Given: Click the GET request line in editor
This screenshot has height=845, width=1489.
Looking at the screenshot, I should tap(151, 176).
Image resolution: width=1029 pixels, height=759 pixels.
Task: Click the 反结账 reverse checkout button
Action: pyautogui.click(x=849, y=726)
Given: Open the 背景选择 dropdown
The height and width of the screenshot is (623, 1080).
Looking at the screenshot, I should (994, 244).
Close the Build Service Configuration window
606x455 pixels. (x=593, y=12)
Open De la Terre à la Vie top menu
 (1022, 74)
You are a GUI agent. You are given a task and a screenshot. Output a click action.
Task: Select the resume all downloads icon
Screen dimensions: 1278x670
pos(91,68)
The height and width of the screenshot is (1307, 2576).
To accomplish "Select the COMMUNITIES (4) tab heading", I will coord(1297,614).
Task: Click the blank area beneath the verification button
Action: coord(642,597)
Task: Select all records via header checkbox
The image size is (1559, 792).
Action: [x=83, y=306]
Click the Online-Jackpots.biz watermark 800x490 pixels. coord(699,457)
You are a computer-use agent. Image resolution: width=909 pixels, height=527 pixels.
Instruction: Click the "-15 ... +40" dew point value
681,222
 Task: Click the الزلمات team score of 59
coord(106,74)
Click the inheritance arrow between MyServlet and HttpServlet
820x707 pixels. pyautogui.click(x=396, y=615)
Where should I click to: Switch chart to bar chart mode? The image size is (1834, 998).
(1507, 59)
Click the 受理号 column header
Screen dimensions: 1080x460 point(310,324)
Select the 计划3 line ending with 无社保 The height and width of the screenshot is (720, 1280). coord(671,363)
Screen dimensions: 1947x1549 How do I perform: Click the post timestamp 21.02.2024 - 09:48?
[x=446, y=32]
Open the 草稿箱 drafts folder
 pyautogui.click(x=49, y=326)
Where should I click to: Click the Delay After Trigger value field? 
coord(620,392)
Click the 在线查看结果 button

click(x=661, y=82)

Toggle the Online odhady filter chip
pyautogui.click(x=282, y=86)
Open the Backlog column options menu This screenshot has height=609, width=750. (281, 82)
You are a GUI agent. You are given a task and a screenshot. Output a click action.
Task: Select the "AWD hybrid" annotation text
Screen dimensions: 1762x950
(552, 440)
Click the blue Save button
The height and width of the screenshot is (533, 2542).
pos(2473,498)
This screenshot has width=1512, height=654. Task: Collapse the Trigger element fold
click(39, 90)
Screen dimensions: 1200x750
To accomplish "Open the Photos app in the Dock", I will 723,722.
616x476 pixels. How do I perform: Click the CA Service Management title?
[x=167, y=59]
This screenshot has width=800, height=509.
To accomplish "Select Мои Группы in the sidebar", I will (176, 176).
━━━━
§ What is expected: Nothing but the exact lines of the data above, from the line containing "Screen dimensions: 1200x750" through the last, should appear in the answer.

§ Reply:
Screen dimensions: 1200x750
To accomplish "Open the Photos app in the Dock", I will 723,722.
616x476 pixels. How do I perform: Click the CA Service Management title?
[x=167, y=59]
This screenshot has width=800, height=509.
To accomplish "Select Мои Группы in the sidebar", I will (176, 176).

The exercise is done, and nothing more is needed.